**INSTRUCTIONS FOR THE TASK**
Reproduce the listing below in its entirety. Change nothing.
+++
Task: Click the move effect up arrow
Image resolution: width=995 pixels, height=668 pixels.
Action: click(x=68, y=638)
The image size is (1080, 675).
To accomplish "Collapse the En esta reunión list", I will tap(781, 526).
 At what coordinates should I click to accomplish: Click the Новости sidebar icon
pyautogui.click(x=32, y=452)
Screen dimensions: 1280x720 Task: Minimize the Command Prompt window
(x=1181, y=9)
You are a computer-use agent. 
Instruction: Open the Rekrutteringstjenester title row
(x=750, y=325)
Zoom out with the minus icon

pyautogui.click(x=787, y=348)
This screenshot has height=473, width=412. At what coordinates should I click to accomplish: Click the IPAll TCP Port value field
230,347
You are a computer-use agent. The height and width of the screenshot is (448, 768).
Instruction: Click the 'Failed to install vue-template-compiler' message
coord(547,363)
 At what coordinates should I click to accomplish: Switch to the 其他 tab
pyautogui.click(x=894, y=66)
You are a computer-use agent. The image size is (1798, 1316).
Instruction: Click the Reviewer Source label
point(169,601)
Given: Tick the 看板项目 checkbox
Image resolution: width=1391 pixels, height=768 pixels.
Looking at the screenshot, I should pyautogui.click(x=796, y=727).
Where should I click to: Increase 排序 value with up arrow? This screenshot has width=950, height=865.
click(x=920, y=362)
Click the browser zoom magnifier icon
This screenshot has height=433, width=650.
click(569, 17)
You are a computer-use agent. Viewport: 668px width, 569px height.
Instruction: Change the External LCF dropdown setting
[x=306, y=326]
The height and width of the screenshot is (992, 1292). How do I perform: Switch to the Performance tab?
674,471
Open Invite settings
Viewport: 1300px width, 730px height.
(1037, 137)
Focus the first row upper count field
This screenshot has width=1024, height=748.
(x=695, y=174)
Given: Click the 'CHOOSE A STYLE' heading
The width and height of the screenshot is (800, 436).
+++
**SOLUTION FOR THIS PROBLEM**
Task: Click the move effect up arrow
Image resolution: width=995 pixels, height=668 pixels.
Action: click(x=68, y=638)
The image size is (1080, 675).
To accomplish "Collapse the En esta reunión list", I will tap(781, 526).
 At what coordinates should I click to accomplish: Click the Новости sidebar icon
pyautogui.click(x=32, y=452)
Screen dimensions: 1280x720 Task: Minimize the Command Prompt window
(x=1181, y=9)
You are a computer-use agent. 
Instruction: Open the Rekrutteringstjenester title row
(x=750, y=325)
Zoom out with the minus icon

pyautogui.click(x=787, y=348)
This screenshot has height=473, width=412. At what coordinates should I click to accomplish: Click the IPAll TCP Port value field
230,347
You are a computer-use agent. The height and width of the screenshot is (448, 768).
Instruction: Click the 'Failed to install vue-template-compiler' message
coord(547,363)
 At what coordinates should I click to accomplish: Switch to the 其他 tab
pyautogui.click(x=894, y=66)
You are a computer-use agent. The image size is (1798, 1316).
Instruction: Click the Reviewer Source label
point(169,601)
Given: Tick the 看板项目 checkbox
Image resolution: width=1391 pixels, height=768 pixels.
Looking at the screenshot, I should pyautogui.click(x=796, y=727).
Where should I click to: Increase 排序 value with up arrow? This screenshot has width=950, height=865.
click(x=920, y=362)
Click the browser zoom magnifier icon
This screenshot has height=433, width=650.
click(569, 17)
You are a computer-use agent. Viewport: 668px width, 569px height.
Instruction: Change the External LCF dropdown setting
[x=306, y=326]
The height and width of the screenshot is (992, 1292). How do I perform: Switch to the Performance tab?
674,471
Open Invite settings
Viewport: 1300px width, 730px height.
(1037, 137)
Focus the first row upper count field
This screenshot has width=1024, height=748.
(x=695, y=174)
Given: Click the 'CHOOSE A STYLE' heading
The width and height of the screenshot is (800, 436).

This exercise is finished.